- _Quoted passage_:
# Tankmates question



## Richled13 (Jul 8, 2008)

Hello all, I am still looking for tankmates for my firemouth (a few months old) in a 29 gallon. Somebody suggested perhaps an angelfish for me. My tank is 18" tall. I'd really like to get a little more activity in the tank, and I am open to suggestions. I am wary of adding something like a convict and I am limited in my choices because of the distance to the nearest real fish store (Petsmart and Petco, anyone?). So I am hoping there are some more common fish that one of those stores might have (and I don't trust the people that work there, who recently told me my firemouth would get to be a foot long, that a foot long is fine for my tank, and that a severum would fit nicely in there as well). Any advice would be very helpful! Thanks!


----------



## emc7 (Jul 23, 2005)

1 firemouth and 1 angel might get along, but but one might bully the other. I rather see you get a few surface swimming fish. maybe mollies?


----------



## pullins125 (Mar 17, 2008)

i think some curviceps would do well with them. they pretty and dont get huge. they are mild tempered like the firemouth. i know some petsmart carry them but not sure if yours will.


----------



## tburdock (Jul 7, 2008)

What about rams? German blue or bolivian?


----------



## blcknwitecuban (Apr 17, 2006)

i think you should get some upper level fish. mollies would be good


----------



## COM (Mar 15, 2008)

- _Direction A_: From the tankmates thread, copy the text from "## pullins125 (Mar" up to and including "(Jul 7, 2008)".
- _Direction B_: In the tankmates thread, why does pullins125 think curviceps would do well with the firemouth? Explain in one to three sentences.
- _Direction C_: According to the tankmates thread, how tall is Richled13's tank?

- _Given information_:
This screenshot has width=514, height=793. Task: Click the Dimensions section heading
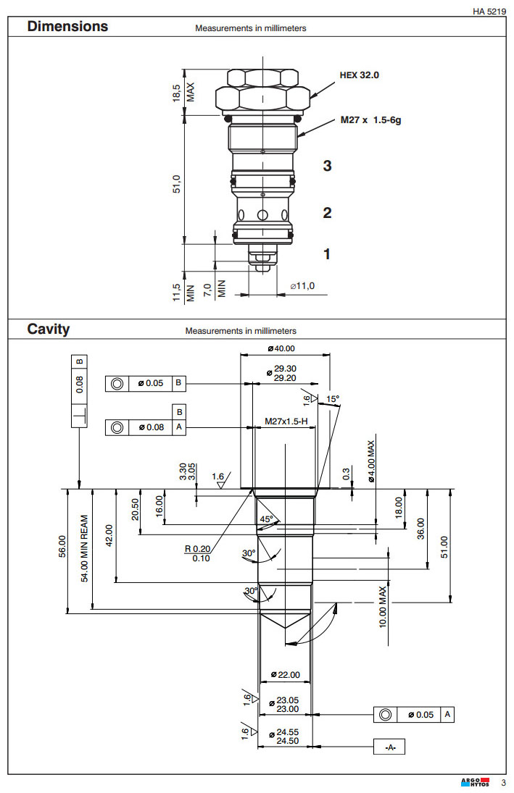pyautogui.click(x=67, y=27)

- _Output A_:
## pullins125 (Mar 17, 2008)

i think some curviceps would do well with them. they pretty and dont get huge. they are mild tempered like the firemouth. i know some petsmart carry them but not sure if yours will.


----------



## tburdock (Jul 7, 2008)

- _Output B_: Pullins125 says curviceps are pretty and don't get huge. They are also mild tempered, like the firemouth.

- _Output C_: 18 inches.